Aim: Continue the mailing-list reply about plm performance and simple demeaning, starting right after its last line.

Extract:
============

Dear John,
interesting. There must be a bottleneck somewhere, which possibly went
unnoticed because econometricians seldom use so many data points. In
fact 'plm' wasn't designed to handle "only" 700 Megs of data at a time;
but we're happy to investigate in this direction too. E.g., I was aware
of some efficiency problems if effect="twoways" but I seem to understand
that you are using effect="individual"? --> which takes me to the main
point.
I understand that enclosing the data for a reproducible report, as
requested by the posting guide, is awkward for such a big dataset. Yet
it would be of great help if you at least produced:
- an output of your procedure, in order to see what goes wrong and where
- the output of traceback() called immediately after you got the error
(idem)
and possibly gave it a try with lm() applied to the very same formula
and data, maybe into a system.time( ... ) statement.
Else, the information you provide is way too scant to even make an
educated guess. For example, it isn't clear whether the problem is
related to plm() or to vcovHC.plm etc.
As far as "simple demeaning" is concerned, you might try the following
code, which really does only that. Be aware that **standard errors are
biased** etc. etc., this is not meant to be a proper function but just a
computational test for your data and a quick demonstration of demeaning.
'plm()' is far more structured, for a number of reasons. Please execute
it inside system.time() again.
######### test function for within model, BIASED SEs !! #############
##
## ## example:
## data(Produc, package="plm")

============

Entries for locating text and elements
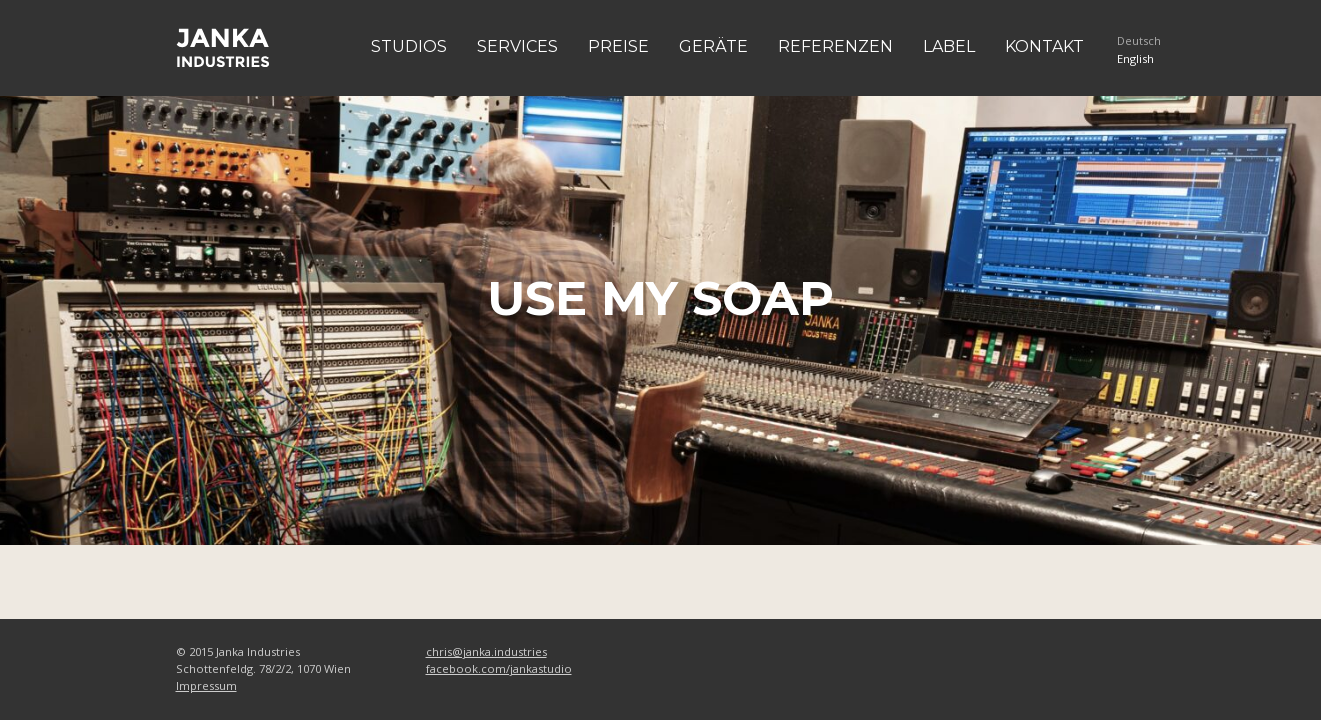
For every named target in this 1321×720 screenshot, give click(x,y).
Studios (409, 46)
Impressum (206, 685)
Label (949, 46)
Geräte (713, 46)
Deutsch (1139, 40)
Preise (618, 46)
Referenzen (835, 46)
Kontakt (1044, 46)
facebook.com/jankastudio (499, 668)
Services (517, 46)
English (1135, 58)
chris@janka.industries (486, 651)
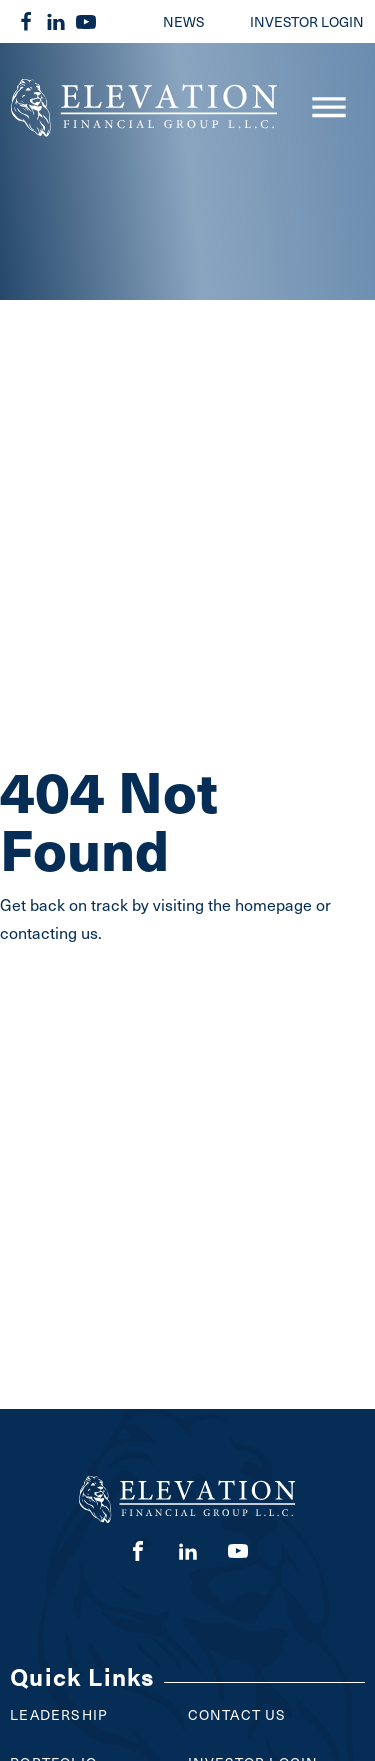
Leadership (59, 1714)
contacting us (49, 932)
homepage (273, 904)
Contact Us (237, 1714)
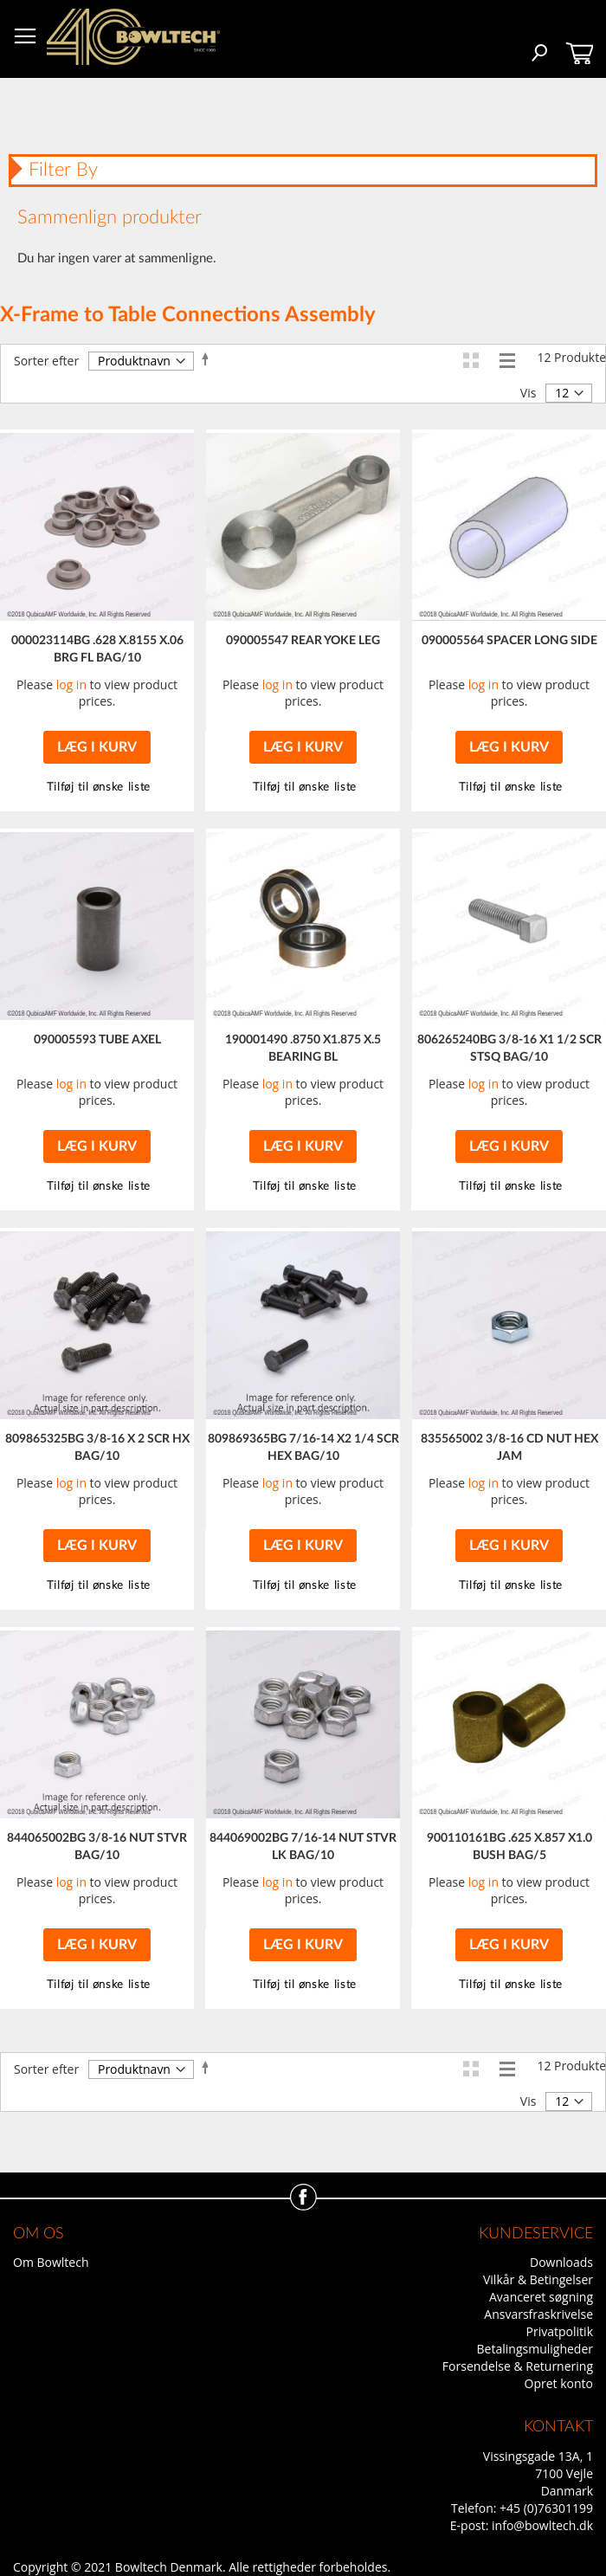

============

Output of the task:
## mod <- FEmod(log(gsp) ~ log(pcap) + log(pc) + log(emp) + unemp,
index=Produc$state, data=Produc)
## summary(mod)
## ## compare with:
## library(plm)
## example(plm)
demean<-function(x,index,lambda=1,na.rm=F) {
as.vector(x-lambda*tapply(x,index,mean,na.rm=na.rm)[unclass(as.factor(in
dex))])
}
FEmod<-function(formula,index,data=ls()) {
## fit a model without intercept in any case
formula<-as.formula(paste(deparse(formula(formula)),"-1",sep=""))
X<-model.matrix(formula,data=data)
y<-model.response(model.frame(formula,data=data))
## reduce index accordingly
names(index)<-row.names(data)
ind<-index[which(names(index)%in%row.names(X))]
## within transf.
MX<-matrix(NA,ncol=dim(X)[[2]],nrow=dim(X)[[1]])
for(i in 1:dim(X)[[2]]) {
MX[,i]<-demean(X[,i],index=ind,lambda=1)
}
My<-demean(y,index=ind,lambda=1)
## estimate within model
femod<-lm(My~MX-1)
return(femod)
}
####### end test function ########
Best,
Giovanni
########### original message #############
------------------------------
Message: 28
Date: Tue, 07 Feb 2012 15:35:07 +0100
From: cariboupad at gmx.fr
To: r-help at r-project.org
Subject: [R] fixed effects with clustered standard errors
Message-ID: <20120207143507.142490 at gmx.com>
Content-Type: text/plain; charset="utf-8"
Dear R-helpers,
I have a very simple question and I really hope that someone could help
me
I would like to estimate a simple fixed effect regression model with
clustered standard errors by individuals.
For those using Stata, the counterpart would be xtreg with the "fe"
option, or areg with the "absorb" option and in both case the clustering
is achieved with "vce(cluster id)"
My question is : how could I do that with R ? An important point is that
I have too many individuals, therefore I cannot include dummies and
should use the demeaning "usual" procedure.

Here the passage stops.